Carbohydrates in general, when treated as described above for bran, yield furfurol, but only in a moderate quantity, with the exception of the pentoses.
Mylius has shown[139] that Pettenkofer’s reaction for choleic acid is due to the furfurol arising from the cane sugar employed, which, with the gall acid, produces the beautiful red-blue colors characteristic of the reaction.
Von Udránszky[140] describes methods for detecting traces of carbohydrates by the furfurol reaction, which admit of extreme delicacy. The solution of furfurol in water, at first proposed by Mylius, is to be used and it should not contain more than two and two-tenths per cent, while a solution containing five-tenths per cent furfurol is found to be most convenient. The furfurol, before using, should be purified by distillation, and, as a rule, only a single drop of the solution used for the color reaction.
The furfurol reaction proposed by Schiff[141] appears to be well suited for the detection of carbohydrates. It is made as follows:
Xylidin is mixed with an equal volume of glacial acetic acid and the solution treated with some alcohol. Strips of filter paper are then dipped in the solution and dried. When these strips of prepared paper are brought in contact with the most minute portion of furfurol, furoxylidin is formed, C₄H₃OCH(C₈H₈NH₂)₂, producing a beautiful red color. In practice, a small portion of the substance, supposed to contain a carbohydrate, is placed in a test tube and heated with a slight excess of concentrated sulfuric acid. The prepared paper is then placed over the mouth of the test tube so as to be brought into contact with the escaping vapors of furfurol.
The furfurol reaction with α-naphthol for some purposes, especially the detection of sugar in urine, is more delicate than the one just described. This reaction was first described by Molisch[142], who, however, did not understand its real nature.
The process is carried on as follows: The dilute solution should contain not to exceed from 0.05 to one-tenth per cent of carbohydrates. If stronger, it should be diluted. Place one drop of the liquid in a test tube with two drops of fifteen per cent alcoholic solution of α-naphthol, add carefully one-half cubic centimeter of concentrated sulfuric acid, allowing it to flow under the mixture.
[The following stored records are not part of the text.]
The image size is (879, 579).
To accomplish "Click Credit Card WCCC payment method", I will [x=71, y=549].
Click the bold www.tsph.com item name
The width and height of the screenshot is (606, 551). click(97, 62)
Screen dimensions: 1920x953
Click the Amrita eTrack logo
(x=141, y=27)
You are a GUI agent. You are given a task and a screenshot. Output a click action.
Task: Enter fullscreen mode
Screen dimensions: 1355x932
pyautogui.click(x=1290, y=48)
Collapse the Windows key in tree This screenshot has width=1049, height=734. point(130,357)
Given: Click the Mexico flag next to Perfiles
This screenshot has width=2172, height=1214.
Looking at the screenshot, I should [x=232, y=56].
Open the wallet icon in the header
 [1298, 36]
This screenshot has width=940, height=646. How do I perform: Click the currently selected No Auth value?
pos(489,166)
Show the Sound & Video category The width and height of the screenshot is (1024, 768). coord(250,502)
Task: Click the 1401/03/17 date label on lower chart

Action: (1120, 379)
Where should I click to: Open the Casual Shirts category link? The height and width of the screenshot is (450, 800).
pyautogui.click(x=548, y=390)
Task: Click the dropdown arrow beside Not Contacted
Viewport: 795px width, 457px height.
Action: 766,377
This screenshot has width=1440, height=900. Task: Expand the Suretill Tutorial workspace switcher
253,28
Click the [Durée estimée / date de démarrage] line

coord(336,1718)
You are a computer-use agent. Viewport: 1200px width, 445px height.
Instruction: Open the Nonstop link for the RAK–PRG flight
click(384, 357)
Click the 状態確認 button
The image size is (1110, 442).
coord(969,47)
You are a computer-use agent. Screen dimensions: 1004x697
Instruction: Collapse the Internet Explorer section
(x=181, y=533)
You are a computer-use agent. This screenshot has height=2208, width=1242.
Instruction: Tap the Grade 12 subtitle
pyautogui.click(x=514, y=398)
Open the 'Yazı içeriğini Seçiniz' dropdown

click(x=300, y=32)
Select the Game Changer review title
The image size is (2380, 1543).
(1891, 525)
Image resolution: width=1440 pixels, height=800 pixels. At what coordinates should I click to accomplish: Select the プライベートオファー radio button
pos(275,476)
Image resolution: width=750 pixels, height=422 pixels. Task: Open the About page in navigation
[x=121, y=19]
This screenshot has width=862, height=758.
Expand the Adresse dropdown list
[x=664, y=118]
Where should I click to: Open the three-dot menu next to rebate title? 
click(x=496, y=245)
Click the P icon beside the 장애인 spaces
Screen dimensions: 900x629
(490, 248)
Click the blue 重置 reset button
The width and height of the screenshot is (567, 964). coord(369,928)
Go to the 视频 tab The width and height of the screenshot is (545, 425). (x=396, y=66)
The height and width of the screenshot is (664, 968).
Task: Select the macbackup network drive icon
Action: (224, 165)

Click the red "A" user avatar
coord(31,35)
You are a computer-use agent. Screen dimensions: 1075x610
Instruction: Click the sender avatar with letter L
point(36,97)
The appearance of a violet ring over a greenish fringe indicates the presence of a carbohydrate. If the substance under examination contain more than a trace of nitrogenous matter, this must be removed before the tests above described are applied.
If the liquids be mixed by shaking when the violet ring is seen, a carmine tint with a trace of blue is produced. If this be examined with a spectroscope, a small absorption band will be found between D and E, and from F outward the whole spectrum will be observed. One drop of dextrose solution containing 0.05 per cent of sugar gives a distinct reaction by this process. It can be used, therefore, to detect the presence of as little as 0.028 milligram of grape sugar. This test has been found exceedingly delicate in this laboratory, and sufficiently satisfactory without the spectroscopic adjunct.